California’s notorious ‘death row’ was built before the Civil War on a site surrounded by deep water and marshes to deter dreams of escape into neighboring San Francisco.
But today, the 450-acre site is viewed by some as Northern California’s hottest property – with a value as high as $2 billion.
Selling off what is now prime waterfront and moving death row inmates inland to a new prison facility is not a novel thought. In fact, in the 1970’s, then Governor Reagan courted investors interested in developing this slice of paradise, and councilmen in the 1980’s renewed the charge that San Quentin’s stunning vistas were better suited for developments designed for those who were free to enjoy them.
But pressure from both prisoner advocates and the economic realities of building a new maximum security prison in another developed community like Sacramento has so far proven too formidable for plans to go forward.
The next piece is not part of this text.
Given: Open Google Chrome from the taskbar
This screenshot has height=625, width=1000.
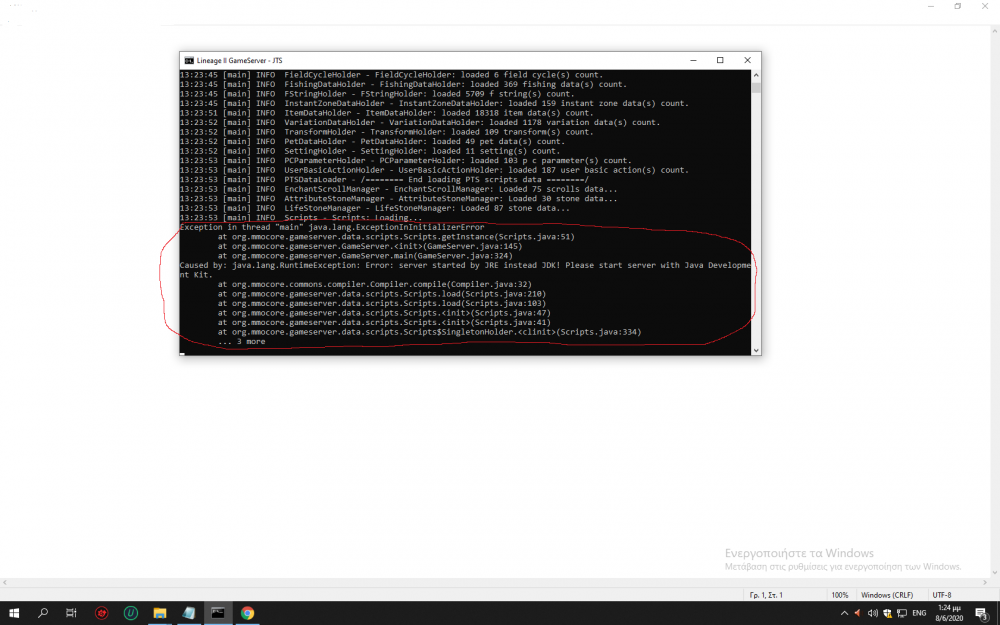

With California in a deep recession, the idea is once again on the table, and is gaining momentum. The timing also is favorable, as California weighs the cost of another costly upgrade to San Quentin to alleviate the overcrowding from death row inmates who are housed for years while exhausting their rights to appeal in the nearby courts — inmates who reportedly are more likely to die from natural causes than their death sentences.
Legislators are encouraging Gov. Schwarzenegger to forego another remodel on San Quentin’s historic buildings in favor of selling the property, putting much needed dollars in the states coffers. Ideas for development include offering affordable housing, perhaps in what is now prison employee housing, a ferry hub, or luxury waterfront condos.